La ville de Besançon a décidé de porter plainte après qu'une banderole du groupe d'extrême droite Némésis ait été affichée, établissant un lien inacceptable entre violeurs et étrangers. Cette banderole, de taille impressionnante, a été suspendue lors du carnaval, ce qui a suscité une vive réaction de la part des autorités locales.
Le maire de Besançon, Ludovic Fagaut, et son équipe ont exprimé leur condamnation face à cet acte, réaffirmant leur engagement envers le vivre-ensemble et le respect de tous les citoyens. « Suite à cette manifestation, nous avons déposé une plainte pour provocation à la haine », a précisé le communiqué de la mairie.

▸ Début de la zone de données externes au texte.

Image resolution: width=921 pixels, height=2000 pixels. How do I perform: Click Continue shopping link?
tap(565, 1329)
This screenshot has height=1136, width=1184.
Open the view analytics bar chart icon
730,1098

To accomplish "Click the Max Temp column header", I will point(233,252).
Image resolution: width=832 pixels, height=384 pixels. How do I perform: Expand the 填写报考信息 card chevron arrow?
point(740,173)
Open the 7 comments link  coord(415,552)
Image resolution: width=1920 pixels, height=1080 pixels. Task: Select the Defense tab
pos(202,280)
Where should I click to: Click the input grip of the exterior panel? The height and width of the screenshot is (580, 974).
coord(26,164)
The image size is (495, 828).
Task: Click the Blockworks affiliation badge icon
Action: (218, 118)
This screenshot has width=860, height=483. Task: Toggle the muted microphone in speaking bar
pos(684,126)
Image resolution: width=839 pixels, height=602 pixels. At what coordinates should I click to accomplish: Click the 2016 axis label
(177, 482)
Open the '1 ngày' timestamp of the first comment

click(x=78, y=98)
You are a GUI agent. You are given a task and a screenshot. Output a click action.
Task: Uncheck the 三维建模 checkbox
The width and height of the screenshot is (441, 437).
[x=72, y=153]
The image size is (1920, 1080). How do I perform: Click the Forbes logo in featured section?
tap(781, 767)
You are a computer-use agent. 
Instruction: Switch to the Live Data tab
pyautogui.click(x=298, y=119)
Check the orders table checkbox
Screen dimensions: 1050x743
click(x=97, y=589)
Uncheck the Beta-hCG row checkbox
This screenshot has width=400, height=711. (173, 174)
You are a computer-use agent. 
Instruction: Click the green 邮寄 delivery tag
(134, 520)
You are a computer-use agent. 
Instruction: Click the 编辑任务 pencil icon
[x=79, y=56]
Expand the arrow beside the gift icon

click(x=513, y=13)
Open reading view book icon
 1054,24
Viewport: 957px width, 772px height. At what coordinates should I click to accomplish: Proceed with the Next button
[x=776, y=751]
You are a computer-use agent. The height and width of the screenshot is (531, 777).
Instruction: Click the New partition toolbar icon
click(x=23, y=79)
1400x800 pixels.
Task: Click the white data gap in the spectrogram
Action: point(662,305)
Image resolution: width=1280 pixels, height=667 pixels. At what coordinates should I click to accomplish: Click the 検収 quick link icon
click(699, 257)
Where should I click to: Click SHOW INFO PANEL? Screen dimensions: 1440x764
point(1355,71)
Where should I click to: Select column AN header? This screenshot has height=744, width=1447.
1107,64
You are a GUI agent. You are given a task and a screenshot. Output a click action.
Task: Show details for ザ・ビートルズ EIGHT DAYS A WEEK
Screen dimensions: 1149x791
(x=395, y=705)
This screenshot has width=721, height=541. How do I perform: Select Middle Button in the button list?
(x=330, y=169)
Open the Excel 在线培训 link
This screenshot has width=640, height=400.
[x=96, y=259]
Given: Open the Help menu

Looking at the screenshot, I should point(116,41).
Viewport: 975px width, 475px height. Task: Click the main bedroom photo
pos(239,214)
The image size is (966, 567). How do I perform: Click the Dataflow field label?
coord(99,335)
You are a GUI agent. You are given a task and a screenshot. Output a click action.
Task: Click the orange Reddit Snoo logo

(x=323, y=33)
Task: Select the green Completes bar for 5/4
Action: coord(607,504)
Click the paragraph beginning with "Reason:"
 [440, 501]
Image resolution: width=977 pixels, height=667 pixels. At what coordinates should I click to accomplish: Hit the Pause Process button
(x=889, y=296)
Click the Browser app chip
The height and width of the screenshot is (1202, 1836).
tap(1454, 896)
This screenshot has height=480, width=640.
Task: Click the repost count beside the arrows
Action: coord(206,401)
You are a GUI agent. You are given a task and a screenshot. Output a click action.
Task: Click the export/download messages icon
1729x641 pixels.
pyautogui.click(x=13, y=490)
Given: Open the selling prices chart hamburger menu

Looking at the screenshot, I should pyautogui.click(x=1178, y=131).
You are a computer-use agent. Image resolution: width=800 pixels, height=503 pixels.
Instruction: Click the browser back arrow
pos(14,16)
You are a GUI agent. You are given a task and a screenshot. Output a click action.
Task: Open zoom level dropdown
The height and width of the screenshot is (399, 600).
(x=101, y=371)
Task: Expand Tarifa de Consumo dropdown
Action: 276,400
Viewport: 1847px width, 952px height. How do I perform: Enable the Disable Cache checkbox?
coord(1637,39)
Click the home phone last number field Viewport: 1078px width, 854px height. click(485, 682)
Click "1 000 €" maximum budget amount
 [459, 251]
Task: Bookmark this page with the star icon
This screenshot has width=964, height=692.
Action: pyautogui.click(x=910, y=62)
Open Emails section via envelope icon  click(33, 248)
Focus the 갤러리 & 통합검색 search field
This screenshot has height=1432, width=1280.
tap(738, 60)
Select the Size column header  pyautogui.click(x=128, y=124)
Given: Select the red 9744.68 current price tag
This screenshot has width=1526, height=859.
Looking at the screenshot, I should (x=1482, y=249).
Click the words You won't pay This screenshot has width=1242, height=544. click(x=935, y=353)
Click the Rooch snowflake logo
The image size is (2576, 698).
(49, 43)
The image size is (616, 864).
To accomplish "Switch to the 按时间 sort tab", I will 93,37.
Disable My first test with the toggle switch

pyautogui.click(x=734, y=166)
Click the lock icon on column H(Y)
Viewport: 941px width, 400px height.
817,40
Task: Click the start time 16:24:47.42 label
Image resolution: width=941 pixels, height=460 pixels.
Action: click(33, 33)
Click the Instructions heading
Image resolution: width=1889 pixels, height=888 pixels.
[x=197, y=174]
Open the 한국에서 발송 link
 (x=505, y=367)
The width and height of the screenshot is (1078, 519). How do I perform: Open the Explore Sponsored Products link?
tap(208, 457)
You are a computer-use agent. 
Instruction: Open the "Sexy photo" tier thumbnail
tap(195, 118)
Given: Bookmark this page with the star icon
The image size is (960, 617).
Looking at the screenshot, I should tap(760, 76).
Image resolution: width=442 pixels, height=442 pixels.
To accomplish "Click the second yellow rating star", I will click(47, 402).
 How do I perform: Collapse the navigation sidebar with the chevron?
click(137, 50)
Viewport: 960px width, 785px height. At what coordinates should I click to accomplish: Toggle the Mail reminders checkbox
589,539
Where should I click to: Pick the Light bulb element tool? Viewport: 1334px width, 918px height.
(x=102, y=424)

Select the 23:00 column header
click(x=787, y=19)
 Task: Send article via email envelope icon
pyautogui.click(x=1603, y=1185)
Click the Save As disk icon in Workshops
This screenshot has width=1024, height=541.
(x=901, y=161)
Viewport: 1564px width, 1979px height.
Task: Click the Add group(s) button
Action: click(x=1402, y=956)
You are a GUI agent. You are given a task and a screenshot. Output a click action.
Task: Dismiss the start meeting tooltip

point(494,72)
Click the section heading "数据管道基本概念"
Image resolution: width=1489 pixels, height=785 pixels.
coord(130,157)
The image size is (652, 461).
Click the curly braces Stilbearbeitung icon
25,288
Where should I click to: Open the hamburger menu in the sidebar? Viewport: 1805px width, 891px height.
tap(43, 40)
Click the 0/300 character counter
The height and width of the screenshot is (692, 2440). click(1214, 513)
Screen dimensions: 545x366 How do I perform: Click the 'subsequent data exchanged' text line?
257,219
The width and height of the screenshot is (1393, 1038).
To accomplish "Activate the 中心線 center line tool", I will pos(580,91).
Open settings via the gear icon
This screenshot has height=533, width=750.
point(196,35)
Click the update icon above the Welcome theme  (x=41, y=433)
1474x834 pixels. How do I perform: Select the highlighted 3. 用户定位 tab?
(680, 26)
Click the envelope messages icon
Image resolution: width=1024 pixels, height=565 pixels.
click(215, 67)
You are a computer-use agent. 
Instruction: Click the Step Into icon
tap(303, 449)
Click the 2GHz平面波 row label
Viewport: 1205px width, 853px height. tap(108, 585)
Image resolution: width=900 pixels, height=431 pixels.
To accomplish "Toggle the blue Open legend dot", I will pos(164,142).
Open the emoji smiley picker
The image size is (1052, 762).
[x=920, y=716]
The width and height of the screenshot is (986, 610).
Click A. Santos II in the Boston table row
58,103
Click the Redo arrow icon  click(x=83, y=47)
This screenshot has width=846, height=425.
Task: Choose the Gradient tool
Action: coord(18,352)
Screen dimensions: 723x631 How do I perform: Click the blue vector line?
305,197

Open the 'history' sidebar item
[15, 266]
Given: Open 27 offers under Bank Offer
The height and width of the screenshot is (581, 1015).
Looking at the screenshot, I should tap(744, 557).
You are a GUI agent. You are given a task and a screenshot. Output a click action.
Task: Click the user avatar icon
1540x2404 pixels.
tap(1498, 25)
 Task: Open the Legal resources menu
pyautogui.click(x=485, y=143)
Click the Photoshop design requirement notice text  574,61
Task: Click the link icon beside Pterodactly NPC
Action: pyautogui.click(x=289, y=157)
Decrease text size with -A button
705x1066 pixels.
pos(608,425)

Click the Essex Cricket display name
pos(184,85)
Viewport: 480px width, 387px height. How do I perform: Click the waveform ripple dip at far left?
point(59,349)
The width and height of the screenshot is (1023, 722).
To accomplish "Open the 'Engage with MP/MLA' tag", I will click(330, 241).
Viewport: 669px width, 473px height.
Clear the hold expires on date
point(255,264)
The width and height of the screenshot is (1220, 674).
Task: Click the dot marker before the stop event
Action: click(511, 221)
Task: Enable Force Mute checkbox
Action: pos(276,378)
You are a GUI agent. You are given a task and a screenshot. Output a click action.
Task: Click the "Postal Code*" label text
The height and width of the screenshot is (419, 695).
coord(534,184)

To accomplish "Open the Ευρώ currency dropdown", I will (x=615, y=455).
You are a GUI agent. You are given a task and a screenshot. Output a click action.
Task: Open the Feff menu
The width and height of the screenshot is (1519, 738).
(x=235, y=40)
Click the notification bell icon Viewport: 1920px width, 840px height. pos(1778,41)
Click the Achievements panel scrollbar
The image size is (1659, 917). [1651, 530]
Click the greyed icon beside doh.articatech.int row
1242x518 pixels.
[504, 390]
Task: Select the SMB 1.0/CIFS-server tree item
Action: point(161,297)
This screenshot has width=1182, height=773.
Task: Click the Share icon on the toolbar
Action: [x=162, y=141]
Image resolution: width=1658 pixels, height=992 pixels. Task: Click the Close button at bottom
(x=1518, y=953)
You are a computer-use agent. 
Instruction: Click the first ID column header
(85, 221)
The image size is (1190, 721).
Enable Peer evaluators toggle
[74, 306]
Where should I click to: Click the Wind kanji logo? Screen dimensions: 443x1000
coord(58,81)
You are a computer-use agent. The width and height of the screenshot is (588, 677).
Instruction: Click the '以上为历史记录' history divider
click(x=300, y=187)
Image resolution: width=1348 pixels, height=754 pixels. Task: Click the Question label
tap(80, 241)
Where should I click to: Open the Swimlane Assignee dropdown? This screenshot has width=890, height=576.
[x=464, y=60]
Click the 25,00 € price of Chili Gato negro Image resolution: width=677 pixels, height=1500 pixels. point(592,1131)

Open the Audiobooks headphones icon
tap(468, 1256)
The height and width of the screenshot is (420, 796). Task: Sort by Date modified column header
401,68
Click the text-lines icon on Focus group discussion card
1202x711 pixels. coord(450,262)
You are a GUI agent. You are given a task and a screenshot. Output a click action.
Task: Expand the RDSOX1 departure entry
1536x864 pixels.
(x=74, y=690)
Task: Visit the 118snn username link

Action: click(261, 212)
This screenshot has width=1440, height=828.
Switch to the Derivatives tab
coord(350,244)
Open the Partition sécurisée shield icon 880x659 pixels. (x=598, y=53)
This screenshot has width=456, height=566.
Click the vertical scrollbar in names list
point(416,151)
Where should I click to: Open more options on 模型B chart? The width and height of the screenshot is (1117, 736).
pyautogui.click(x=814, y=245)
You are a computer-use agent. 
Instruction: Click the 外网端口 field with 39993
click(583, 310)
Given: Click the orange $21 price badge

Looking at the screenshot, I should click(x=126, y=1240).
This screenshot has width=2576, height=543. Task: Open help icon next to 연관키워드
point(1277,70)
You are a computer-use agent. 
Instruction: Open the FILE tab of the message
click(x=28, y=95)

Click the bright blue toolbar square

Ce n'est pas la première fois que le collectif Némésis perturbe un événement public à Besançon. En effet, une précédente incursion lors du carnaval, ainsi que des actions similaires durant des cérémonies officielles, avaient déjà conduit à des plaintes déposées par les autorités précédentes. Le climat de tension autour de ces manifestations soulève des inquiétudes croissantes quant à la montée de la xénophobie en France.
Des experts du domaine de la sociologie et de la politique ont également réagi, soulignant que ce type de discours contribue à une stigmatisation non seulement des migrants, mais aussi à une polarisation de la société. Les valeurs de diversité et de respect mutuel sont plus que jamais mises à l'épreuve, comme le note le sociologue Thomas Roulle, qui préconise une éducation renforcée sur la tolérance.